Justice

Collection Gurlitt, l’enquête piétine

La « task force » Gurlitt s’éteint sur un bilan mitigé

La mission chargée d’étudier la provenance des pièces acquises par Cornelius Gurlitt passe la main. Son bilan est maigre : 4 œuvres ont été restituées sur les 500 pièces environ suspectées d’avoir été spoliées.

Par Isabelle Spicer (Correspondante à Berlin) · Le Journal des Arts

Le 8 décembre 2015 - 817 mots

Seules quatre œuvres sur les 500 pièces de provenance suspecte ont été restituées. Sur ce maigre bilan, la « task force » du gouvernement allemand, chargé d’identifier les œuvres spoliées parmi les 1 500 de la collection Gurlitt, disparaît. Sa mission a été confiée au Centre allemand des biens culturels spoliés. Le legs au Musée des beaux-arts de Berne est, lui, en suspens.

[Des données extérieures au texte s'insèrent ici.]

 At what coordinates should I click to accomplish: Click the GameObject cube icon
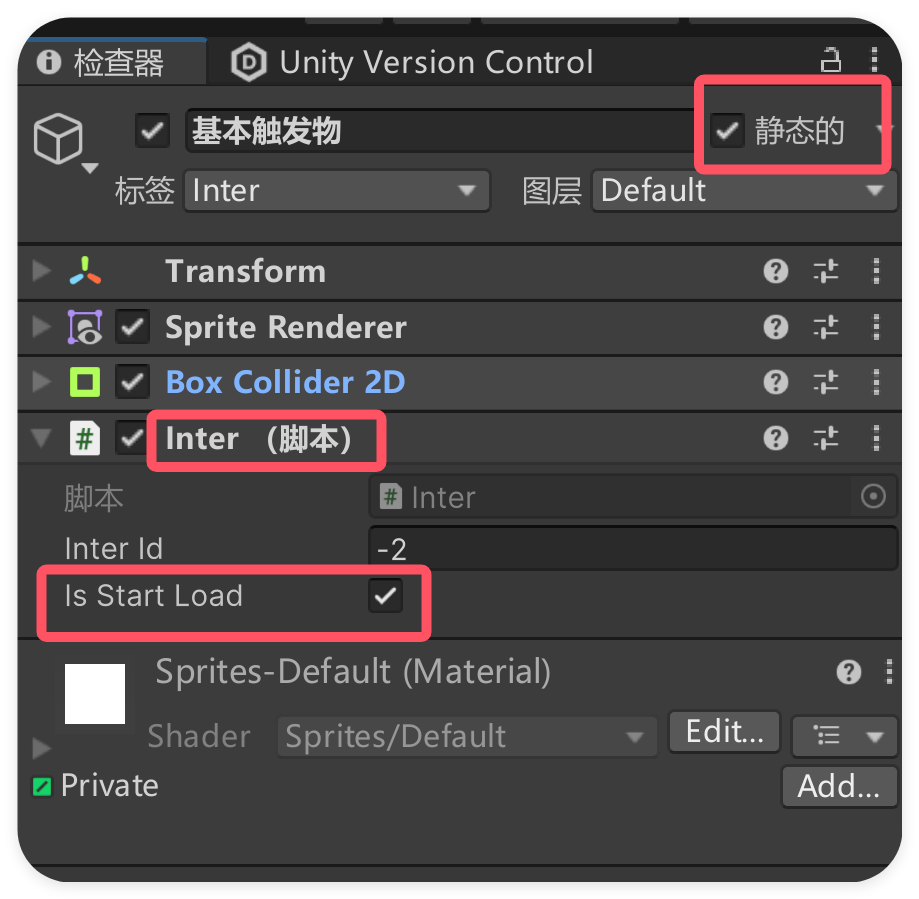[x=58, y=138]
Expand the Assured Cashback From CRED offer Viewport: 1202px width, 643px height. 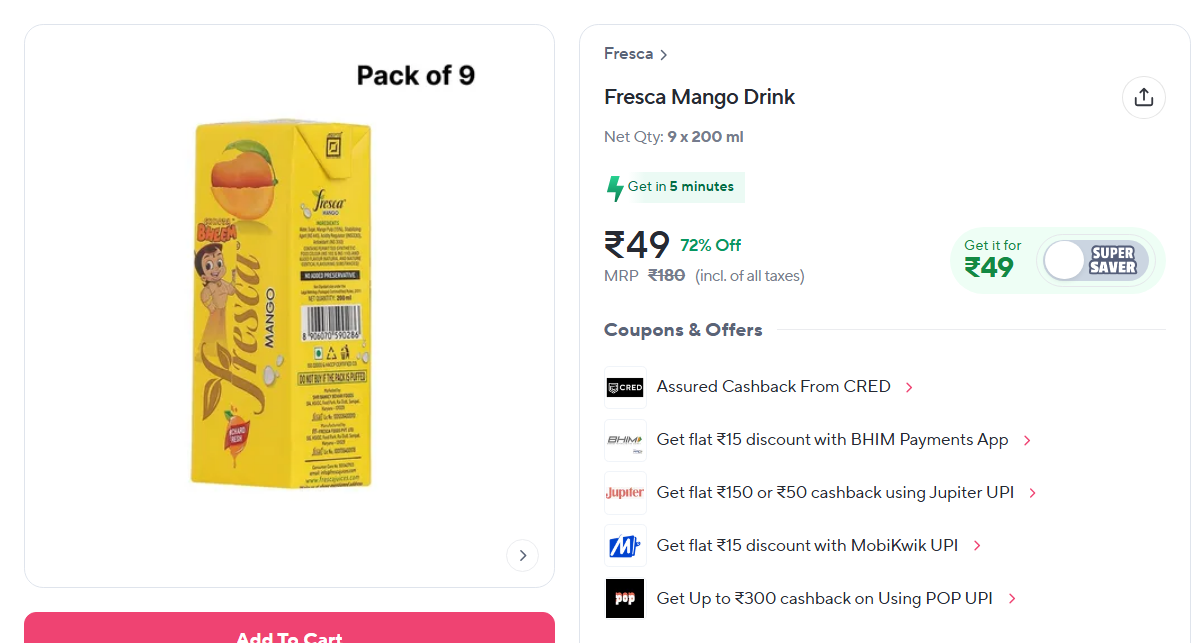909,387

MUNICH - Maigre bilan, exactement deux ans après la révélation au public de l’« affaire Cornelius Gurlitt ». La « task force » chargée de faire la lumière sur la provenance des œuvres d’art a émis une recommandation de restitution pour seulement quatre œuvres spoliées par les nazis. Seules deux d’entre elles ont été restituées à leurs propriétaires légitimes, ainsi du Matisse Femme assise, rendu à Anne Sinclair et aux héritiers Rosenberg. Pourtant, environ un tiers des 1 500 œuvres environ ayant appartenu à Cornelius Gurlitt ont une provenance douteuse.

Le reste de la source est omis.